The size of the final document is larger than the original as it is being re-saved by Apple’s PDFKit after the OCR to transfer the Creator property. ABBYY has significantly better compression of PDF documents than PDFKit and hence the larger size. I have added a fix so that the creator property is written to the PDF file by the ABBYY pdf creator so it should be much smaller in the next update.

MauriceK · July 2, 2020, 3:39pm

Thanks for your support. I am looking forward to the results after the next update.Then the picture could be better again, if abbyy also delivers a new update.

Ryan_N · July 2, 2020, 5:30pm

@BLUEFROG if of any use, I want to point out some triggers I’m aware of, which caused OCR to seize. None of these are probably very surprising:

clicking “X” on a file in the OCR queue at lower left of DT window (I never tried from within activity window)
renaming a file in OCR the queue
clicking “X” on currently-being-OCRed file (to stop the OCR process)
feeding a document exceeding 350 pages

In all of these scenarios, I had to delete the SDK folder, but then was still dead in the water until I did both Verify, followed by Optimize. I found that Verify alone did nothing, but doing both operations successively, worked every single time. (I was OCRing thousands of pages last week, and running amuck regularly–so had time to experiment with what was ultimately causing this to happen, and what the silver bullet fix was (or was not).

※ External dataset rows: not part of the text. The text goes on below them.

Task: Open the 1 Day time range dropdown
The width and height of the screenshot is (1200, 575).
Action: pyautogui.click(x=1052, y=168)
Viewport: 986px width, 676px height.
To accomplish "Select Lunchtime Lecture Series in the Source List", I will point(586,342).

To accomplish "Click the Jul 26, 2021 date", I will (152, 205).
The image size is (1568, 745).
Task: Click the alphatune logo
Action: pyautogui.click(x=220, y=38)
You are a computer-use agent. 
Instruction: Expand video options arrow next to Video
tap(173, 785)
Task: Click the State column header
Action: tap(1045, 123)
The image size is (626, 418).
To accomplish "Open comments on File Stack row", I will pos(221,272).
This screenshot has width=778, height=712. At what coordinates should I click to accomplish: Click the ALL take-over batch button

On the 350-page bit, I realized this once the hard way (and realize full well, this is not in specs nor normal to do something like this in the first place!). After ABBYY seized twice at page #349, on two separate documents, I was then curious what would happen if I converted those huge PDFs into little 1MB plain text files, then OCR’ed those files (in DT) by converting them to paginated PDF. Once again, ABBYY seized at page 349 (I only tried it once, but once was enough–I was only curious in this case.)

In all cases, deleting SDK, quitting DT, re-starting it, then re-opening my database (which I couldn’t do from “open recent” for some reason–DT somehow force-closed the database when I quit on every occasion SDK was deleted–then did a Verify, then an Optimize once the database was re-opened–was indeed a silver-bullet fix–OCR then worked as per normal.

edit: @aedwards Alan–meant to tag you also. Cheers.

BLUEFROG · July 2, 2020, 6:37pm

Very strange. Interesting but strange. Alan (and potentially @cgrunenberg would have to assess why the Optimize may have any effect in this situation.)

Ryan_N · July 2, 2020, 6:51pm

I should clarify that I wasn’t clicking Verify just on a whim, after re-opening. I did so because after reopening, I was still unable to OCR, so then I started trying stuff. Just Verify, didn’t work on two tries, but Verify followed by Optimize did work. If memory serves, I also tried just Optimize and was unsuccessful–so it’s totally possible there is absolutely no link here at all–that it’s just a coincidence. I did re-start on some of these tries, too, which makes my little test scenario not exactly lab-grade to say the very least.